As declared on 20 February 2025 in a joint press
release from the Company and the Offeror, the draft Offer was
welcomed by the Company’s Supervisory Board, which set up an ad hoc
committee consisting mainly of independent members, in charge of
overseeing the work done by the independent appraiser and making
recommendations to the Company’s Supervisory Board regarding the
Offer. In the context of the preparation of the draft Offer, and on
the recommendation of the ad hoc committee, the Supervisory Board
appointed Finexsi – Expert & Conseil Financier, represented by
Mr Olivier Peronnet and Mr Olivier Courau, as independent appraiser
with the task of preparing a report on the financial terms of the
Offer and the possible Squeeze-Out in accordance with Article
261-1(I)(1), (2) and (4) and Article 261-1(II) of the AMF’s general
regulation (the “Independent Appraiser”).
1.2.2. Presentation
of the Offeror
The Offeror is a simplified joint-stock
corporation incorporated under French law, created by SID on 16
April 2021 for the purposes of the Previous Offer.
As of the date of this Draft Offer Document, the
Offeror’s share capital and voting rights are held as follows:
Shareholder |
Number of shares |
Number of theoretical voting rights |
% of share capital |
% of voting rights |
SID |
381,188,474 |
381,188,474 |
72.74% |
72.74% |
Investor |
134,667,415 |
134,667,415 |
25.70% |
25.70% |
Management |
7,287,766 |
7,287,766 |
1.39% |
1.39% |
Treasury |
902,737 |
902,737 |
0.17% |
0.17% |
Total |
524,046,392 |
524,046,392 |
100% |
100% |
1.2.3. Ownership
of the Company’s share capital and voting rights
To the Offeror’s knowledge, as of the Draft
Offer Document, the Company’s share capital totals €327,751,405,
divided into 65,550,281 shares with par value of €5 each.

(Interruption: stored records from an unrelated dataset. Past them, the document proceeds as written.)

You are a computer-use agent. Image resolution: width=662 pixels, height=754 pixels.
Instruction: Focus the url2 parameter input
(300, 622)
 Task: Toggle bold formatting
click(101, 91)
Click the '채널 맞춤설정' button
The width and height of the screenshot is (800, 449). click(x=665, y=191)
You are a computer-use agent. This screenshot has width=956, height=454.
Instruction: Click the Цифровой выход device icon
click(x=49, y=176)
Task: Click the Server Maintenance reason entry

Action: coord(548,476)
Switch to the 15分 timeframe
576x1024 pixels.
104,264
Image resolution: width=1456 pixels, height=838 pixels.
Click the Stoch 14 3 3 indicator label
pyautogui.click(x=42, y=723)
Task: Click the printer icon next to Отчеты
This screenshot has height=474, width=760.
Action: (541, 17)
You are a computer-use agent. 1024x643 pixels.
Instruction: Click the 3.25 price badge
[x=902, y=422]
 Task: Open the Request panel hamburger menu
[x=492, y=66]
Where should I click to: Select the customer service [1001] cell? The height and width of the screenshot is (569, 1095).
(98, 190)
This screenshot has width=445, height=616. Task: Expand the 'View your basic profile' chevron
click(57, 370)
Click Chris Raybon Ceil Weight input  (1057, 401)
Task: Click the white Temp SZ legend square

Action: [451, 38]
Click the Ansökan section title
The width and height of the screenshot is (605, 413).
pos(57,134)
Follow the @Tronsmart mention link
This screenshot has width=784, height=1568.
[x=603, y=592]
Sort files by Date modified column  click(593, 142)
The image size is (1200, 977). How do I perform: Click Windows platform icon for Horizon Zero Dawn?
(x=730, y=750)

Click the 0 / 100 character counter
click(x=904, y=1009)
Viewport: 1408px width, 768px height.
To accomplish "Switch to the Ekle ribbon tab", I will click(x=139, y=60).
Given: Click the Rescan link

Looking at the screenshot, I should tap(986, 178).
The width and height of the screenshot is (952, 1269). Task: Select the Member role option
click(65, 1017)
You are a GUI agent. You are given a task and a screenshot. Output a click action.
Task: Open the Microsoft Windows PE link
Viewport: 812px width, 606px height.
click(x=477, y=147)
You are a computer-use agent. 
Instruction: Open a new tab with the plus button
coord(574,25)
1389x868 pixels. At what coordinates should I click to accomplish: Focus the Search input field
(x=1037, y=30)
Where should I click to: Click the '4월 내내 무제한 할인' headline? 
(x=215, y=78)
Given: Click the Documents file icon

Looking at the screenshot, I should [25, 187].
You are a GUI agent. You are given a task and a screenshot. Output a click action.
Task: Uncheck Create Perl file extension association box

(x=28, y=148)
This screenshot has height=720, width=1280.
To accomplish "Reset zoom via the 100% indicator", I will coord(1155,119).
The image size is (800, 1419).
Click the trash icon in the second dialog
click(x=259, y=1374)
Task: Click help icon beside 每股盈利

The table below shows, to the Offeror’s
knowledge, the ownership of Tarkett’s share capital and theoretical
voting rights as of the date of the Draft Offer Document:
Shareholder |
Number of shares |
Number of theoretical voting rights |
% of share capital |
% of voting rights |
Offeror |
59,207,028 |
117,187,257 |
90.32% |
94.66% |
Other shareholders |
6,324,694 |
6,593,198 |
9.65% |
5.33% |
Treasury |
18,559 |
18,559 |
0.03% |
0.01% |
Total |
65,550,281 |
123,799,014 |
100% |
100% |
1.2.4. Acquisitions
of Shares in the last 12 months
The Offeror did not acquire any shares in
Tarkett in the 12 months before the draft Offer was filed.
1.2.5. Reasons
for the Offer
As the Offeror holds more than 90% of the share
capital and voting rights of Tarkett, pursuant to Articles 236-3
and 237-1 et seq. of the AMF’s general regulation, it has filed
with the AMF the draft Public Buy-out Offer, which will be
immediately followed by a Squeeze-Out, in order to acquire all of
the shares in Tarkett with the exception of Excluded Shares not
covered by the Public Buy-out Offer and delist the Company’s
shares.
The Offer is for the purpose of simplification
and organisational efficiency. The Offeror believes that delisting
the Company’s shares will simplify its operation and remove the
regulatory and legislative constraints (including financial
communications) and the costs associated with its listing on
Euronext Paris.
Furthermore, the listing is of limited use to
the Company. Recent acquisitions have shown the Company to be
capable of financing its development without turning to the capital
markets. In addition, maintaining the listing no longer seems
justified given the Company’s current shareholding structure and
the shares’ low trading volume.
The Company’s minority shareholders, which
represent 9.65% of the Company’s share capital, will therefore
receive immediate payment in cash for all their shares, on the
basis of the Offer Price, while the shares currently have limited
liquidity.
Rothschild & Co Martin Maurel, Portzamparc
BNP Paribas, Crédit Agricole Midcap Advisors (a wholly-owned
subsidiary of CACIB) and Société Générale have performed a
valuation of Tarkett shares, a summary of which is reproduced in
Section 3 below.
Furthermore, the fairness of the financial terms
of the Offer will be the object of a fairness opinion by the
Independent Appraiser.
1.3. Intentions
of the Offeror over the next 12 months
1.3.1.
Industrial, business and financial strategy and future
activity
The Offeror, with the help of the Company’s
current management team, intends to pursue the main strategies
implemented by the Company and to continue to develop the
Company.
1.3.2.
Intentions regarding employment
The Offer forms part of a plan in which the
Company’s business activities and development are to continue. As a
result, it should not result in any particular impact on the
Company’s workforce, wage policy or human resource management
policy.
1.3.3.
Intentions of the Offeror regarding the composition of the
Company’s corporate bodies and management
After the Squeeze-Out is implemented following
the Public Buy-out Offer, it is planned that the Company will be
turned into a simplified joint-stock corporation for the purpose of
simplification.
1.3.4.
Dividend distribution policy
The Company did not pay any dividends in respect
of the financial years ended 31 December 2023, 2022 and 2021.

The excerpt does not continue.